In two separate phone calls on Tuesday, initiated by Berlin and Paris, Putin stressed that placing external pressure on the leadership in Minsk is unacceptable. Russia and Belarus have formal military and political alliances, via the Collective Security Treaty Organization (CSTO), the Eurasian Economic Union (EEU) and a ‘union state’ agreement.
According to the German side, Chancellor Merkel told Putin that Alexander Lukashenko’s government must stop using violence against peaceful demonstrators, enter into a dialogue with the opposition, and immediately release political prisoners.
The chancellor’s comments came amid various discussions among European Union members about how to address the situation in Belarus. EU ministers agreed last Friday to draw up a list of targets for a new round of sanctions, and politicians in Poland and Lithuania, and other states, have pushed for interventions, to various degrees.
“The parties thoroughly discussed the situation in Belarus following the presidential election,” the Kremlin statement read. “Russia pointed out that foreign attempts to interfere in the country’s domestic affairs were unacceptable and could further escalate tensions.”
“Hope was expressed that the situation will improve as soon as possible,” it concluded.
Later the same day, a second call took place with President Macron, in which Libya was also discussed.
“When discussing the complicated situation in Belarus, Vladimir Putin stressed that interference in the internal affairs of the republic and putting pressure on the Belarusian leadership would be unacceptable,” the Kremlin explained. “Both sides expressed a desire for an early solution to the problems that have arisen.”
Belarus is arguably Russia’s closest ally and is a full member of two Moscow-dominated alliances which serve as alternatives to the EU and NATO in Europe – the EEU and the CTSO, in addition to the ‘union state’ agreement.
By contrast with some of the rhetoric from Western Europe, the official response from Moscow has been measured. Numerous Russian experts have expressed the view that the Kremlin would prefer if the situation in Belarus did not become another ‘East versus West’ geopolitical struggle.
A report from Reuters on Monday, headlined ‘EU leaders to support Belarusian protesters, tell Russia to stay out’, raised eyebrows in Moscow.
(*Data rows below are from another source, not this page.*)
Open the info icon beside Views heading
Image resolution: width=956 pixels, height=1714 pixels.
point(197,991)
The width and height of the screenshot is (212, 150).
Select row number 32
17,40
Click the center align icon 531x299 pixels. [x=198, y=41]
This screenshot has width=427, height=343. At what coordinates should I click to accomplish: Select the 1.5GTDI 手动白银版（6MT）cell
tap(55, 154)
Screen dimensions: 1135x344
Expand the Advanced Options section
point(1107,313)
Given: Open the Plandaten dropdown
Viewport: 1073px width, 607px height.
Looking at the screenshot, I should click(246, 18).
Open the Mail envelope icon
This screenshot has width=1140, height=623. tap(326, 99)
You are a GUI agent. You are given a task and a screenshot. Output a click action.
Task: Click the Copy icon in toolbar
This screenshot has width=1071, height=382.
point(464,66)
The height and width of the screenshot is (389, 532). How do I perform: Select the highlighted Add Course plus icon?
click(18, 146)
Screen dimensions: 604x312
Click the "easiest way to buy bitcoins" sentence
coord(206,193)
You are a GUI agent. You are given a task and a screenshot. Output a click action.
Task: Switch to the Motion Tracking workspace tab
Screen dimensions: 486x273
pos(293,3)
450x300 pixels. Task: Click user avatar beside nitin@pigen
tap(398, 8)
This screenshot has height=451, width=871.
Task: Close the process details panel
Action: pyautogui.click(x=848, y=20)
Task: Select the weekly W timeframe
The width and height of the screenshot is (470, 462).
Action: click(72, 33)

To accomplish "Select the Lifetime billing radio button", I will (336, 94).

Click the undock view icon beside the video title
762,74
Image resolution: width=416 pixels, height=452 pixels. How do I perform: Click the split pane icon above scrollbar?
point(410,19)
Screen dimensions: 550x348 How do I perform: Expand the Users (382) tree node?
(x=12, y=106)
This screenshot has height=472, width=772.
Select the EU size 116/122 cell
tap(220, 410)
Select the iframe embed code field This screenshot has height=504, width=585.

As did comments from Macron calling on the EU to “continue to mobilize” on the side of anti-government protesters in Belarus.
The French president’s stance prompted a harsh rebuke from Moscow, with Foreign Ministry spokeswoman Maria Zakharova asking “when will he call on the European Union to be mobilized in support of hundreds of thousands of ‘Yellow Vests’ demonstrators (in France).”